Noël est une ordure

Week-end de Noël un peu compliqué pour notre chroniqueur nocturne. Qui a pourtant des choses à raconter… Night in, Night out, épisode 16.

Ca commence dimanche. Par une apostrophe musclée. Jay (Zu): « Regarde-moi, écoute-moi, renifle-moi s’il le faut : je ne mets plus un membre ici. Dès qu’on réussit à catcher un avion, on rentre. » Moi: « Franchement Jay, je suis désolé que ça se soit passé comme ça. C’est un milieu fermé, la nuit à Bruxelles, faut pas sortir des sentiers battus. Ca me gêne, vraiment… » Jay: « Wais, je sais mec, c’est pas de ta faute. Mais je comprends pas comment tu restes… En plus, la dernière fois que j’ai senti un froid aussi piquant, c’était dans mon surgélateur.
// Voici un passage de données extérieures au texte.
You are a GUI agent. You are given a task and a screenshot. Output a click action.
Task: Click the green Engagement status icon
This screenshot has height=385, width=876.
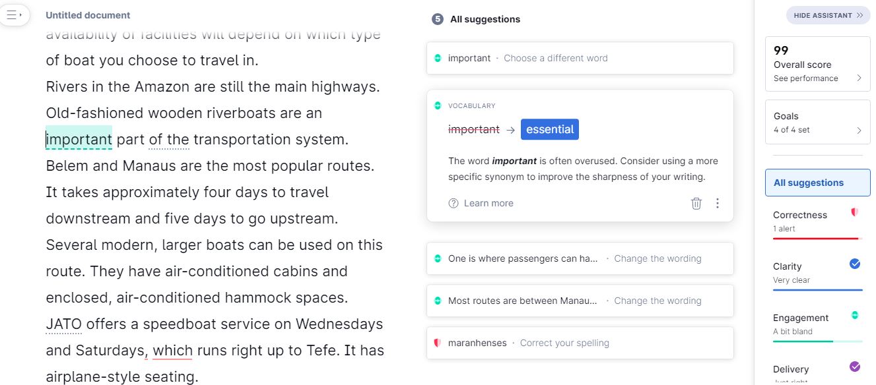[855, 315]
Au bled, à Bethléem, il doit faire entre 20 et 25°: rien que d’y penser, ça me tempère un peu la nervitude. T’es le bienvenu, by the way, quand tu veux, avec qui tu veux, et tu verras que chez nous, ça ne se passe pas pareil. Ciao l’ami, prends soin de toi » Là, accolade virile, gorge serrée et j’ai un peu honte de ma ville. Rétroactes.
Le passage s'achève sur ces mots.